For many years after I had my own family, I received my yearly supply of canned or frozen sauerkraut from my mom every fall without much real appreciation for the gift I was getting. Yes, I liked it, and it was a handy quick side-dish for sausages on  the days when I forgot to take dinner out of the freezer. And when I was pregnant I once ate a whole quart of it - cold, with a fork, and straight from the jar. (What can I say about pregnant women and their cravings? -Except that maybe a whole jar of sauerkraut isn't the smartest idea.)

It isn't really until the last few years that I have truly begun to appreciate it. And last fall, under my mother's guidance, I made my first batch myself. I brought the 5-gallon pail of sauerkraut home the 8-hour drive from my parents' place and rinsed and nurtured it until the day we could have our own first taste.

I think I'm hooked.

Where has it been my whole life?



Now I enjoy finding new ways to use it. This week I had a bag of sauerkraut defrosting and I was thinking of potato salad, when the two melded in my mind and this dish was born.


It was an immediate hit.

It was even better this morning for breakfast.







Sauerkraut Potato Salad
(I love the taste of caraway seeds, having grown up with them in my mom's homemade rye or whole wheat bread, but if you don't, try using mustard seeds.)
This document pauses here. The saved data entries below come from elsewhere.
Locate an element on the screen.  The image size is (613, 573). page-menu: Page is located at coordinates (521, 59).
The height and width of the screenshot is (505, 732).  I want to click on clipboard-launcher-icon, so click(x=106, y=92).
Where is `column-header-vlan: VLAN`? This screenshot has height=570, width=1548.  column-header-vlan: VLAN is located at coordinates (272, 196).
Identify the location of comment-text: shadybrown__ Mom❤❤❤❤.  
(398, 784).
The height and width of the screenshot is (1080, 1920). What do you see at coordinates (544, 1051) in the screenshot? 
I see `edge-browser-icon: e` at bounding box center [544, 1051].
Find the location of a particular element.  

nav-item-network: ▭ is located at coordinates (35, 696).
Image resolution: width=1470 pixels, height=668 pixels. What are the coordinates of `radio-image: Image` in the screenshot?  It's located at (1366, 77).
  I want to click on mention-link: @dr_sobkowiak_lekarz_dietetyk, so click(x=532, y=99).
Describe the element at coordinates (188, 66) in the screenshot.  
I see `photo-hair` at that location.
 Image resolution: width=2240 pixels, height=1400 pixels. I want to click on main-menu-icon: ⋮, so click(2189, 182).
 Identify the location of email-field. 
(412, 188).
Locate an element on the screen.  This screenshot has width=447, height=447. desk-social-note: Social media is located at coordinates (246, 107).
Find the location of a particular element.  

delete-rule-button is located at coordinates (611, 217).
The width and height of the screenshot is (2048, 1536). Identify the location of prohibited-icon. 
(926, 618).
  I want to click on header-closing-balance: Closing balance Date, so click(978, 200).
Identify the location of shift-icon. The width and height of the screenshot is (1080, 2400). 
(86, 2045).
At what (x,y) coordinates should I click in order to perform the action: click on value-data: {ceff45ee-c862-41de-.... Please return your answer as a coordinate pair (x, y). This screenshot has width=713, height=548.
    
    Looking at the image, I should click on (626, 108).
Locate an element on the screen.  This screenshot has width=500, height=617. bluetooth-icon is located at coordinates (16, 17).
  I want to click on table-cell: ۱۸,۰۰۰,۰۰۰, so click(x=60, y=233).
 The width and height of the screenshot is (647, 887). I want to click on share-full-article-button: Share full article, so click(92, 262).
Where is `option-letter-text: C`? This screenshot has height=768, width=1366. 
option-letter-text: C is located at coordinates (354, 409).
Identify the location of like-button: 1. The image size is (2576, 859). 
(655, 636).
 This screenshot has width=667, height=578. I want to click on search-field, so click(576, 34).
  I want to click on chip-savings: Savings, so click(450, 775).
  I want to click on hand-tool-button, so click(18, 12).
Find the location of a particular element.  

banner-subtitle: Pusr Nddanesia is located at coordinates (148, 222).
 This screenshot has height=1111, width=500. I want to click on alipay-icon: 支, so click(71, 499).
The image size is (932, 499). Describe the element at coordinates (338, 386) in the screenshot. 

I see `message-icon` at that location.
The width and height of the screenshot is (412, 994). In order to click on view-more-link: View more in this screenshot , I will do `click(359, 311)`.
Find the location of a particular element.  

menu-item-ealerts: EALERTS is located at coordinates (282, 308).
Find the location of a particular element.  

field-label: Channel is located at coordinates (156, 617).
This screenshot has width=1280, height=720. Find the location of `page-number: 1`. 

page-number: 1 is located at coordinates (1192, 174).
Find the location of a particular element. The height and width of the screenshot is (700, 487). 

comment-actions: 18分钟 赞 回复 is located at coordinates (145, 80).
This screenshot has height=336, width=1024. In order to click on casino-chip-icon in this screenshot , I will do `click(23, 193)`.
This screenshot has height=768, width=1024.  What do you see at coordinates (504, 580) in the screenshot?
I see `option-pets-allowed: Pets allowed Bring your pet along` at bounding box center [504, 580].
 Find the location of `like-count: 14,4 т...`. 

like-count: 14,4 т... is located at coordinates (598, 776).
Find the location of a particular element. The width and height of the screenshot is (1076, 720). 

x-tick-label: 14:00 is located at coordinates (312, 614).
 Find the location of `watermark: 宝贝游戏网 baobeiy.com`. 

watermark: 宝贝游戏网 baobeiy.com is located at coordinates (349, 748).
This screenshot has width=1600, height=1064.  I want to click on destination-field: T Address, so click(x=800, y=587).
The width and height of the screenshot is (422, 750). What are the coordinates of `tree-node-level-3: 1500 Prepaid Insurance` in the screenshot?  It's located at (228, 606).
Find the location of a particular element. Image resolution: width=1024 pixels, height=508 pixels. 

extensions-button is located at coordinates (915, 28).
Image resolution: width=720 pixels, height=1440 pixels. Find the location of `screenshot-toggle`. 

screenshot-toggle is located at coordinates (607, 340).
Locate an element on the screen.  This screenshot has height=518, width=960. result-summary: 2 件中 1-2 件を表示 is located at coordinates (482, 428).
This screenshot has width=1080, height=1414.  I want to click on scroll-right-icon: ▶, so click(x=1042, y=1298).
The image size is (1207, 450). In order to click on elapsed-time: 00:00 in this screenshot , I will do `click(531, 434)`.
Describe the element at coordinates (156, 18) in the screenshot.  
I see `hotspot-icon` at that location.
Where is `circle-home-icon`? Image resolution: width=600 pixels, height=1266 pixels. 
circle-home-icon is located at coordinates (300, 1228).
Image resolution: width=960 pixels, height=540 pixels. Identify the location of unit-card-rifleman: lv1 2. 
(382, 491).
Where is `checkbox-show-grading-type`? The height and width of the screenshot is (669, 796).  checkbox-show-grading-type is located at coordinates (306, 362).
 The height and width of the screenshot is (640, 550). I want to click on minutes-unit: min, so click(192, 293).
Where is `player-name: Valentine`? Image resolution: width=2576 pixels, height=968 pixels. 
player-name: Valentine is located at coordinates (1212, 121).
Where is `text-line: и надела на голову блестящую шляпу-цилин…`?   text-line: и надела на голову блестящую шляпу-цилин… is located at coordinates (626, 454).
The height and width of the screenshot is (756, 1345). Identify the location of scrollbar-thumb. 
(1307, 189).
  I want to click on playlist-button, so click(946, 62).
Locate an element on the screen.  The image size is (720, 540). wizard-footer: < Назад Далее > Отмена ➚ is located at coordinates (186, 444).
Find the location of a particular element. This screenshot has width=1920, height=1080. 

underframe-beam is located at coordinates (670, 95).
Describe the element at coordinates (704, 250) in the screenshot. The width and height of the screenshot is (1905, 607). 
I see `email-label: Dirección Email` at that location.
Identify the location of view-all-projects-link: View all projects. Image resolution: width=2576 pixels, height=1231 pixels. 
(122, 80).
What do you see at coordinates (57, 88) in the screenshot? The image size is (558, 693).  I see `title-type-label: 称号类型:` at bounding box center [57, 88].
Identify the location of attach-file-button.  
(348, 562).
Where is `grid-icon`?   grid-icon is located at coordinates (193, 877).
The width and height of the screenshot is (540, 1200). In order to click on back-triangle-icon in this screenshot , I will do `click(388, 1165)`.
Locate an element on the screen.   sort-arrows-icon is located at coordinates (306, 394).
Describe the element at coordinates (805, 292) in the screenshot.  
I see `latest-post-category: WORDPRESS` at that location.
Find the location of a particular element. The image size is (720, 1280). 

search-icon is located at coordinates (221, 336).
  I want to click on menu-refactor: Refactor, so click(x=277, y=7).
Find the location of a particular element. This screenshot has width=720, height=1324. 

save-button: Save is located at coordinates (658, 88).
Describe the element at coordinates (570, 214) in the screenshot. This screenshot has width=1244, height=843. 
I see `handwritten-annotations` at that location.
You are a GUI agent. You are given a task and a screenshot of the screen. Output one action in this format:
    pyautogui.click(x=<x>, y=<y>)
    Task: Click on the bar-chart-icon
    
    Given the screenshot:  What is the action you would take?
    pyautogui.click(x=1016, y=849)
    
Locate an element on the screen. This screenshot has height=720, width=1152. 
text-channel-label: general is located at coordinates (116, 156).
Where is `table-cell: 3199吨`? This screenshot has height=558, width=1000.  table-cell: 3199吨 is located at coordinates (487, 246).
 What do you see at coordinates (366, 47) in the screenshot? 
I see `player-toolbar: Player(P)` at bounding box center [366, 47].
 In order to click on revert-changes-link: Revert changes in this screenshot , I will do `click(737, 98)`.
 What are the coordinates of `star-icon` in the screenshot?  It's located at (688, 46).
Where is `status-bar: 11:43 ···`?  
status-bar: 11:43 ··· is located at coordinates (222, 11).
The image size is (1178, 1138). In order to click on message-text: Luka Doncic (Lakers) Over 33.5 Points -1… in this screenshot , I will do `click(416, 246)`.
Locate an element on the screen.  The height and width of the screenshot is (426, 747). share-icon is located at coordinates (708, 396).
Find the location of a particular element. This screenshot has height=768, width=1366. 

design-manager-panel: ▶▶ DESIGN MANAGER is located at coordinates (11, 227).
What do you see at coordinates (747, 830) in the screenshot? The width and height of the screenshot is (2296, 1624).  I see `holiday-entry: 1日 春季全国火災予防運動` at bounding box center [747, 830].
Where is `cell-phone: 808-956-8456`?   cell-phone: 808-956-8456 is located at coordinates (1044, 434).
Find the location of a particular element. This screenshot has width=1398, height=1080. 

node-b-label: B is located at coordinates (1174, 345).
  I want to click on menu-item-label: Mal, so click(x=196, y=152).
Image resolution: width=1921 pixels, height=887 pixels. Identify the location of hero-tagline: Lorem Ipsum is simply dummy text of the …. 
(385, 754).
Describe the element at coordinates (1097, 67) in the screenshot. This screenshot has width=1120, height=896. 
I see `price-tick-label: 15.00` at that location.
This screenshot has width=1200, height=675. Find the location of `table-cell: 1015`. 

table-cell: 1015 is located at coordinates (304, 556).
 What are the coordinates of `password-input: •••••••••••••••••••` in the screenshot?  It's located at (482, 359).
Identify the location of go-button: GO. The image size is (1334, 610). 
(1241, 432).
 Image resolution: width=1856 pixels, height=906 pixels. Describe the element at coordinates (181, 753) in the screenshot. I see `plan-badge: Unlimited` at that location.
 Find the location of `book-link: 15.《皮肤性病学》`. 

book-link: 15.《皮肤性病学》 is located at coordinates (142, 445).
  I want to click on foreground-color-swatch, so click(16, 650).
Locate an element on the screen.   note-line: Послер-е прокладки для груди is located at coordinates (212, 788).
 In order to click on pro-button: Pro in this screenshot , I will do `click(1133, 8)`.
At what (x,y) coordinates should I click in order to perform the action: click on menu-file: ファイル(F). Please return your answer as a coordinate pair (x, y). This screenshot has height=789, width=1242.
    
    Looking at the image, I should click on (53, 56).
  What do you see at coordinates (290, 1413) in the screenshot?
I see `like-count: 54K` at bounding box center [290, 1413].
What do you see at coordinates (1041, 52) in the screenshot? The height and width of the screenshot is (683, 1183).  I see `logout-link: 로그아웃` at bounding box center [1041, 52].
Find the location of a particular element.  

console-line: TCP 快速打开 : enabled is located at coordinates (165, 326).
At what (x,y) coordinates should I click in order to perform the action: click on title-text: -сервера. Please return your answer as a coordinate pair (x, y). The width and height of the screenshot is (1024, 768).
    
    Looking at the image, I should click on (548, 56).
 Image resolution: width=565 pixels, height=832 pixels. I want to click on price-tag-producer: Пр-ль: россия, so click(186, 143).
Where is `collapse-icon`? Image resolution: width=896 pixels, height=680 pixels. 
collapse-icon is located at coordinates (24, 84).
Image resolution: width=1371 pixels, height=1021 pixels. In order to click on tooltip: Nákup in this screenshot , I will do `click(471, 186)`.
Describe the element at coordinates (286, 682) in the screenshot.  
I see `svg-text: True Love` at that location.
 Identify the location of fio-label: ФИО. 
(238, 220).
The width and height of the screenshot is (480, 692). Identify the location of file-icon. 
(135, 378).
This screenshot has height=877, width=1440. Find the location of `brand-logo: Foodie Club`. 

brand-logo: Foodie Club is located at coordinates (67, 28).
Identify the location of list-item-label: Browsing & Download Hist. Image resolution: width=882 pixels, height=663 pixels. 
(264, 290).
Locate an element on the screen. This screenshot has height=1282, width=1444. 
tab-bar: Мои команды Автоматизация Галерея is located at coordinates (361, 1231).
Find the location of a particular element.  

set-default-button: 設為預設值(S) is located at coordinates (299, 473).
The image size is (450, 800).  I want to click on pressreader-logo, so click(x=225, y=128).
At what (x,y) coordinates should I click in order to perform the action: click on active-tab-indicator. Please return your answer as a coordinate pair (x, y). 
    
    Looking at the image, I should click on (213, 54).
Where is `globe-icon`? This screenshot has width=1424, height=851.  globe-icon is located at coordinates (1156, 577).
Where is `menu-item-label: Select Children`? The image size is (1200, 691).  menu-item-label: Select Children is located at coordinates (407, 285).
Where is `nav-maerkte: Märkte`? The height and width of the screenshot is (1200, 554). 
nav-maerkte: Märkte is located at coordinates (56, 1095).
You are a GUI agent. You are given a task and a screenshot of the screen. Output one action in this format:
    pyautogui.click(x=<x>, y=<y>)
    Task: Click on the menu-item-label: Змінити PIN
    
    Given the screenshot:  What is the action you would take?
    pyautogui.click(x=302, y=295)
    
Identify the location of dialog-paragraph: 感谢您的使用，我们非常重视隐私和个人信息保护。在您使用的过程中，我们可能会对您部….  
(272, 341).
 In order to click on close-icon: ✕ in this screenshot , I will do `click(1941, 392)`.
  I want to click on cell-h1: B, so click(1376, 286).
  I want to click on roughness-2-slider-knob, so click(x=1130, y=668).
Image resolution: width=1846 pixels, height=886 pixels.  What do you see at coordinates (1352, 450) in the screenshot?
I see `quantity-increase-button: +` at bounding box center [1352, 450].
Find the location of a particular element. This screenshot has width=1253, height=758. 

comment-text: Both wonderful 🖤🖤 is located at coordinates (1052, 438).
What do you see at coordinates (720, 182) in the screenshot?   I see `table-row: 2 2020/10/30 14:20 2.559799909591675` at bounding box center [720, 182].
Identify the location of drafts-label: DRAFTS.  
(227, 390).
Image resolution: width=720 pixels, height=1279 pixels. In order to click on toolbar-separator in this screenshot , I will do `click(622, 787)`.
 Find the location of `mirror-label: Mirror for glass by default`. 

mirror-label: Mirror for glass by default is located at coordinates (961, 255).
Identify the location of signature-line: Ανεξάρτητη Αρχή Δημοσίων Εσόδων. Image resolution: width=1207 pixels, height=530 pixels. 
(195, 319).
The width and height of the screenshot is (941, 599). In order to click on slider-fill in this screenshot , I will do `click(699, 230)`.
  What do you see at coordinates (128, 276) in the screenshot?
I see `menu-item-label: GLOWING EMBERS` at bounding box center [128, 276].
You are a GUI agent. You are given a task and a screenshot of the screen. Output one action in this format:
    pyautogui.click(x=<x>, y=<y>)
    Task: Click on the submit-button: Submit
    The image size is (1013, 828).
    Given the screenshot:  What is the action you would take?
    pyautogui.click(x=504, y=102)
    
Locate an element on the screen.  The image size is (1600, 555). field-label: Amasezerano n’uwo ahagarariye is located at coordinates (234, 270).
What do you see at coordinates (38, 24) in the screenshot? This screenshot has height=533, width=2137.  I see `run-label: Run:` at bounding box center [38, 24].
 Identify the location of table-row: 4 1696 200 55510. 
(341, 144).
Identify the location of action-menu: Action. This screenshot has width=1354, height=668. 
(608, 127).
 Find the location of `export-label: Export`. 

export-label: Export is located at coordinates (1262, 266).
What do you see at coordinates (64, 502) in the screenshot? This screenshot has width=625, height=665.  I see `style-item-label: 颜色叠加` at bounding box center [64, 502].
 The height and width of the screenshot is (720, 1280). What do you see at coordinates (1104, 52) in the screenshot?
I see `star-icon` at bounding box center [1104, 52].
2 lbs (1 kg) small potatoes
1 1/2 cups (325 ml) drained sauerkraut (save the juice)
2 tsp (10 ml) caraway seeds
1/4 cup (60 ml) grapeseed oil
1 tsp dijon mustard
1/2 cup (125 ml) sliced chives or green onions
1/2 tsp (2.5 ml) coarsely ground black pepper
3 Tbsp (45 ml) reserved sauerkraut juice


Steam the potatoes in a steamer basket, or steamer insert in a pot, until they are just tender.

While the potatoes are steaming, plunk the pile of sauerkraut onto a cutting board and chop it roughly so there are no long strands. (Don't go crazy and chop it too fine - just a series of slices 1/2 inch apart horizontally, then vertically). Put it into a large bowl and toss it with the grapeseed oil, dijon mustard  and caraway seeds. Leave it to sit until the potatoes are finished steaming, so the caraway seeds can soften a bit and release their flavour.

Cut the cooked, potatoes into quarters or halves, depending on their size, and gently toss them, while still hot, with the sauerkraut mixture. This allows them to absorb more of the flavour.

Sprinkle with the chives, pepper and reserved sauerkraut juice, then toss gently once more.

 Serve warm or at room temperature.
 Feeds 6 (4 if they are hungry Germans)





Throw some bratwurst on the barbeque, crack open a cold beer and summer supper is served.

                                                                          Prosit!